Santoro, who has beaten 17 world number one ranked players during his career, broke De Voest in the fourth and twelfth games of the first set to take it 7-5.
However, the 36-year-old, who added R150 000 to his R100 million in career prize-money earned in 20 years on the ATP Tour, had to come from behind after De Voest played superbly to break serve in the match’s very first game.
De Voest, ranked 180th in the world, tried with all his might to wrest the first ATP tournament to be held in Soweto away from the Frenchman, but it was not to be.
The second set went with serve until De Voest was forced to serve to stay in the set and the match at 5-6, but he was struggling with stomach cramps due a virus, he admitted afterwards.
Santoro quickly moved into position to win the contest, with two match points in his back pocket. A pinpoint backhand down the line then gave him the title 7-5 6-4.
Speaking to radio station SAfm after his win, Santoro said it had been a pretty tough game, adding he enjoyed it because he won, but found it pretty difficult.
De Voest said he struggled with his serve and Santoro returned well. Towards the end of the contest, De Voest went on, he had trouble finding rhythm on his serve.

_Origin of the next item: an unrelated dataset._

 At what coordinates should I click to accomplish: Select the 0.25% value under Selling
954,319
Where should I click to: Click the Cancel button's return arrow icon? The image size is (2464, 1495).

On Saturday, the semi-finals resulted in relatively comfortable victories for Sunday’s finalists. Santoro accounted fourth seed Thiago Alves 6-3 7-6 (7-2) and De Voest repelled the challenge of big-serving fellow South African Fritz Wolmarans 6-4, 7-5.
Apart from the specially-designed trophy by SA sculptor Des Khourie, there were 100 ATP world rankings points for the singles’winner and 60 points for the finalists, plus $14 400 for the inaugural champion in the City of Johannesburg-sponsored tournament and $8 480 for the loser.
In the doubles final, the duo of George Bastl from Switzerland and Australian Chris Guccione took the coveted trophy home courtesy of a 6-2 4-6 11-9 win over the Russian pair of Michail Elgin and Alexandre Kudryavtsev.
The doubles’ inners picked up $6 200 and the same number of rankings points (100) as in singles, with the finalists taking away $3 600 and 60 points.
‘The goal is to grow the game’
South African Tennis Association (Sata) CEO Ian Smith reflected on the venue, the Arthur Ashe Tennis Complex, and said it was an important location for an ATP event to take place. “The goal is to grow the game,” he explained, “and Soweto represents a major part of our history, which makes staging the tournament here an appropriate one.
“The City of Johannesburg, Gauteng government and the National Lottery have backed Sata, and the Arthur Ashe Tennis Complex is a fine development in that regard.”
Looking ahead, Smith added: “Sata also aim to get Futures tournaments here, simultaneous men’s and women’s events, plus the mini-tennis and coaching components – this will service a lot of people.”
An international-class venue
In addition to the eight courts already in use at the Arthur Ashe Tennis Complex, another eight are being built, with another R9-million being injected into the facility, to bring the venue up to the standard of the international-class venue that Smith envisages.
The action is far from over in Soweto; the Soweto Women’s Open takes place at the same venue from 25 April to 3 May. After that, South Africa face Belarus in a crucial Davis Cup tie from 8 May to 10 May.